Previous studies have shown that motor learning is accompanied by a decrease in total trial-to-trial neural variability. We found that private and shared sources of variability evolve differently over training. While private variability is important early in training and then decreases, shared variability slowly consolidates to produce faster and straighter movements. Hence, our findings describe neuroprosthetic skill learning as a process of spatiotemporal neural pattern consolidation, whereby the strengthening of task-relevant input signals coordinates initially variable, high-dimensional activity.

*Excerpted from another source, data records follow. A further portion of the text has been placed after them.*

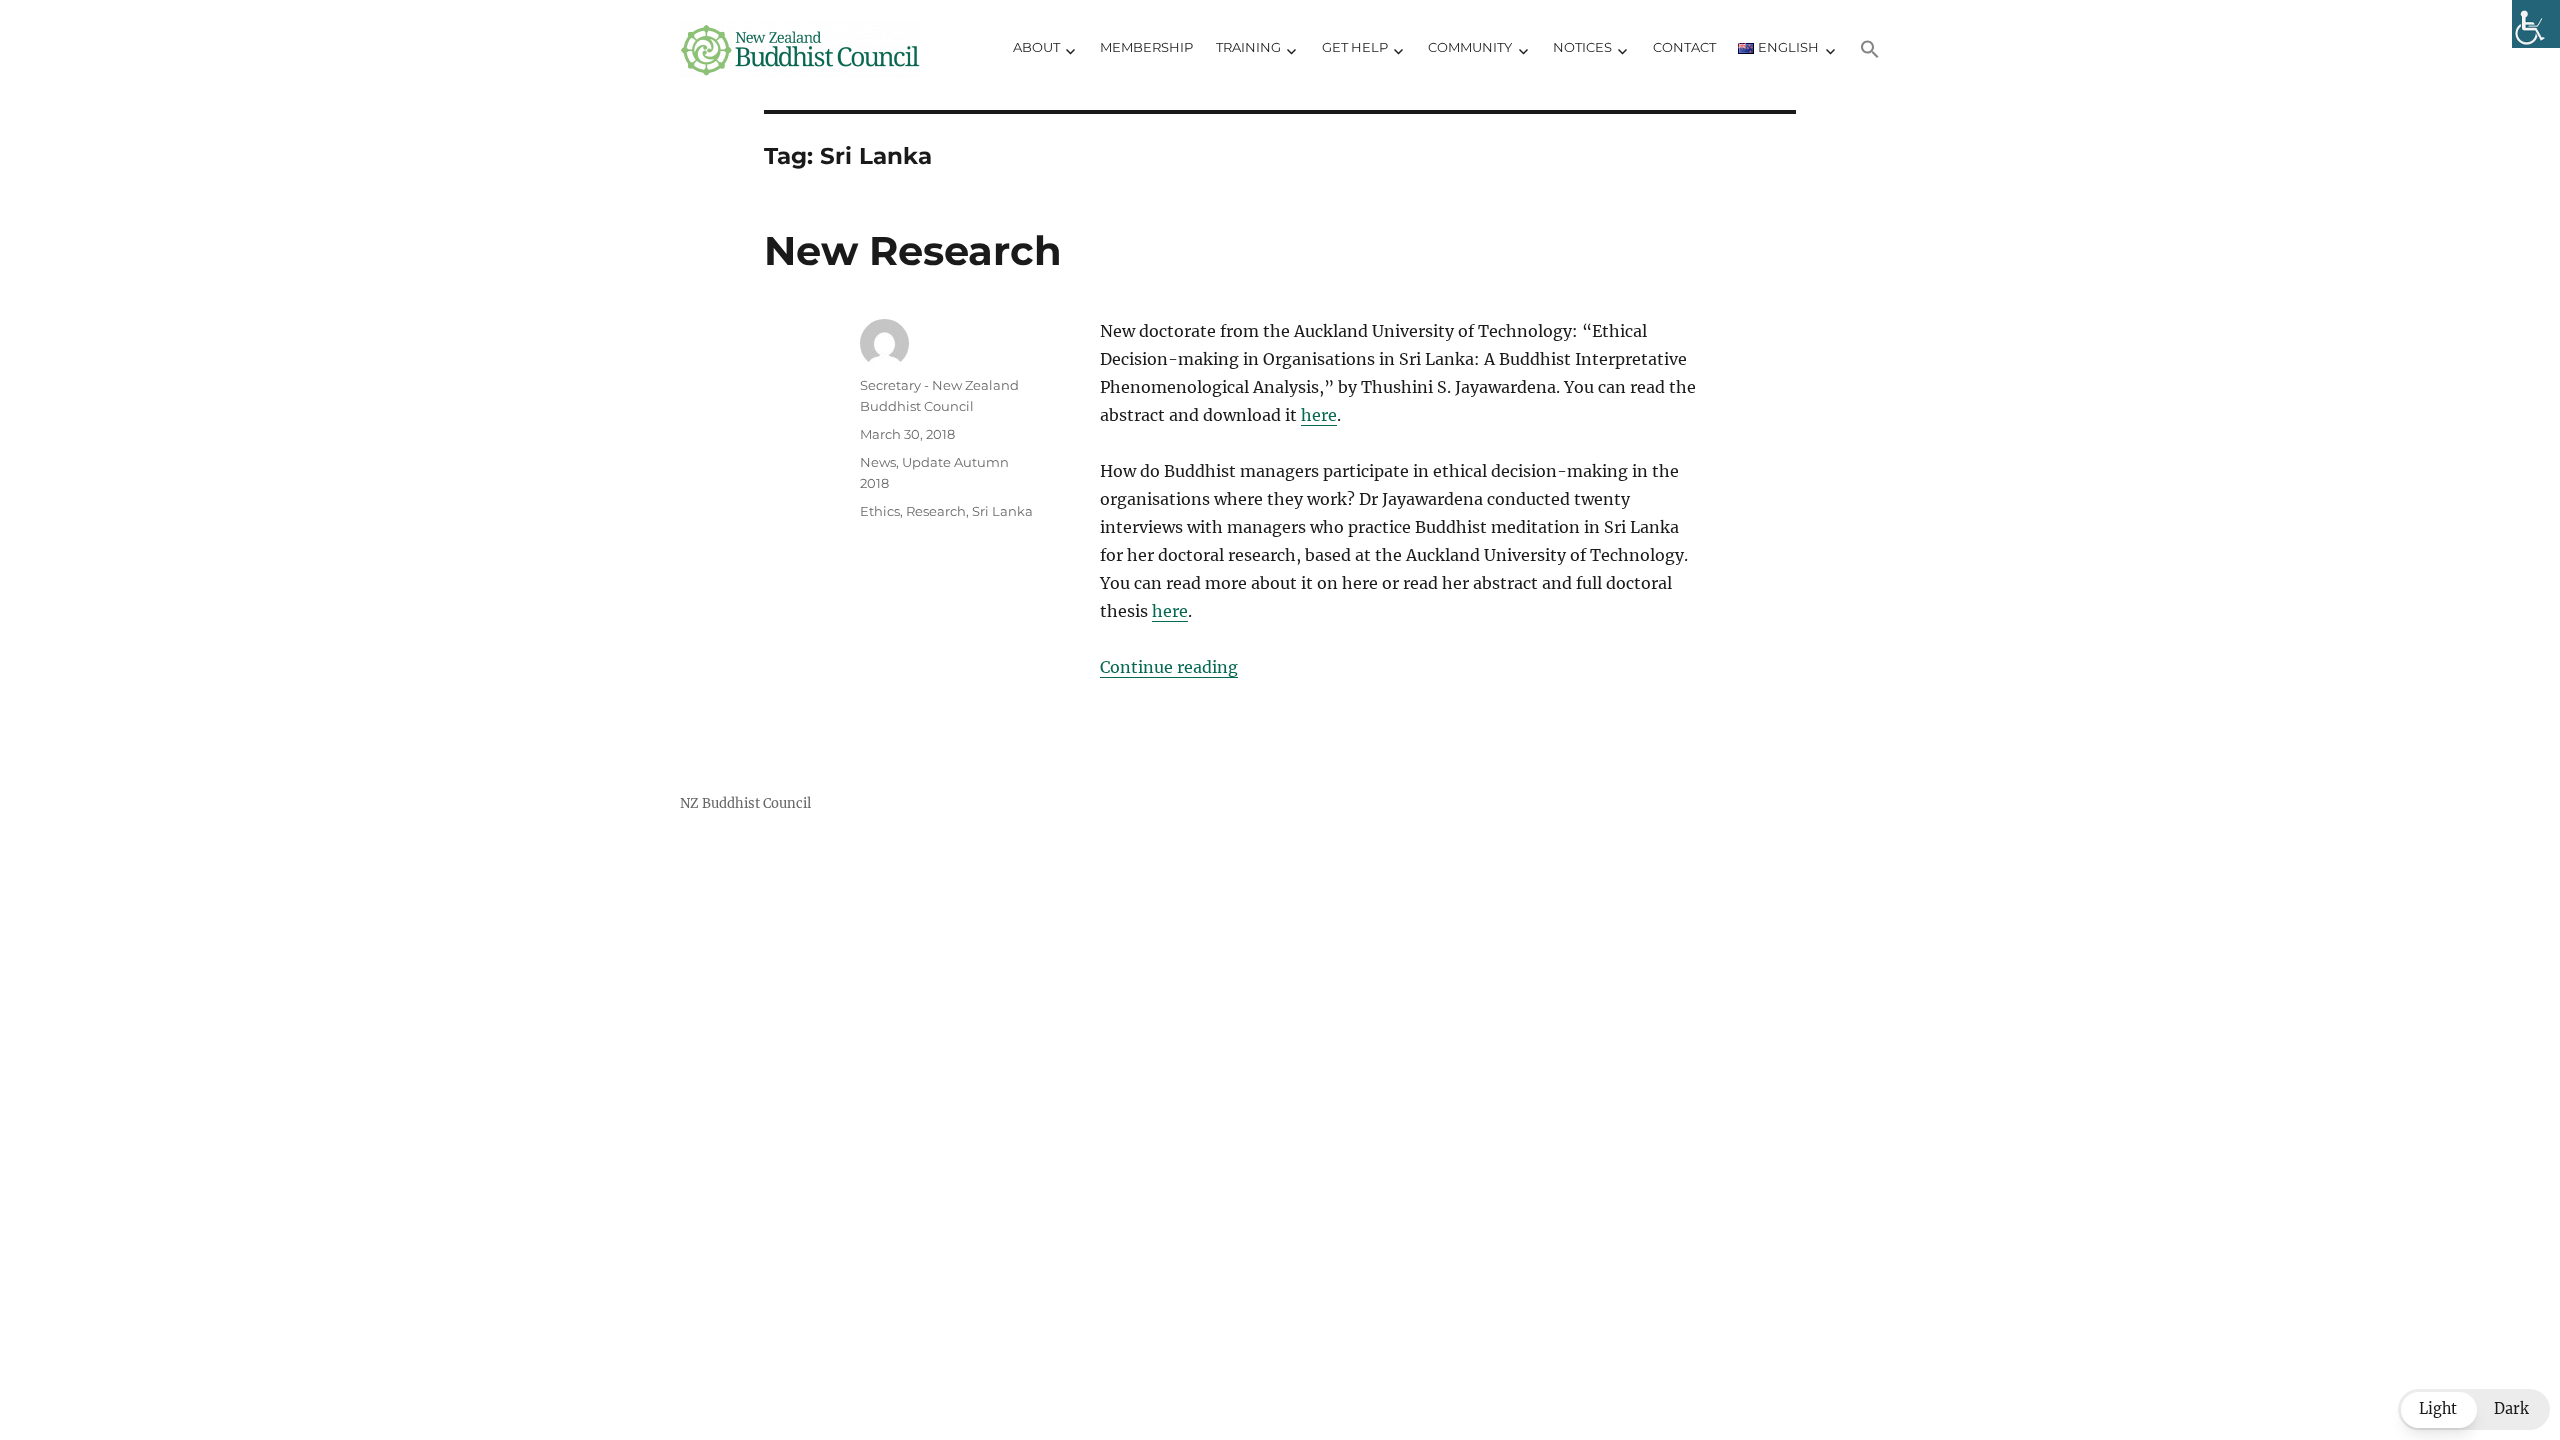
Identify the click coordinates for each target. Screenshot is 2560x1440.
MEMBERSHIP (1146, 47)
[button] (1870, 49)
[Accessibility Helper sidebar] (2536, 24)
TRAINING (1248, 47)
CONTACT (1684, 47)
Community (1470, 47)
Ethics (880, 511)
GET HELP (1355, 47)
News (878, 462)
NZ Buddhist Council (745, 803)
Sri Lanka (1002, 511)
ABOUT (1036, 47)
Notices (1582, 47)
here (1319, 415)
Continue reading (1169, 667)
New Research (913, 250)
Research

A greater understanding of the neural substrates of neuroprosthetic skill learning can provide insight into the mechanisms of natural sensorimotor learning as well as help guide the design and development of neurobiologically informed neuroprosthetic systems to aid people with devastating neurological conditions.
Finally, in the last part of the talk I discuss the emerging field of mind prosthetics, which has applications to mental health. The current paradigm for the treatment of neuropsychiatric disorders, such as addiction and depression, relies heavily on pharmacological and behavioral therapies. This paradigm is inherently limited by its palliative rather than curative approach. Prospective corrective ther-
apies must target the etiology of neuropsychiatric disorders, and this approach can be realized using neurotechnologies that are capable of leveraging neurofeedback to construct targeted mechanisms that ameliorate pathological activity.
BMI technologies are ideal for neuropsychiatric treatment therapeutics. In combination with new physiological biomarkers and animal models, future BMI neurotherapeutic devices will have the potential to cure people suffering from psychiatric and mood disorders. Toward this goal, we have developed a novel animal model for assaying correlates of acute anxiety and closed-loop strategies for mood modulation with strong anxiolytic effects.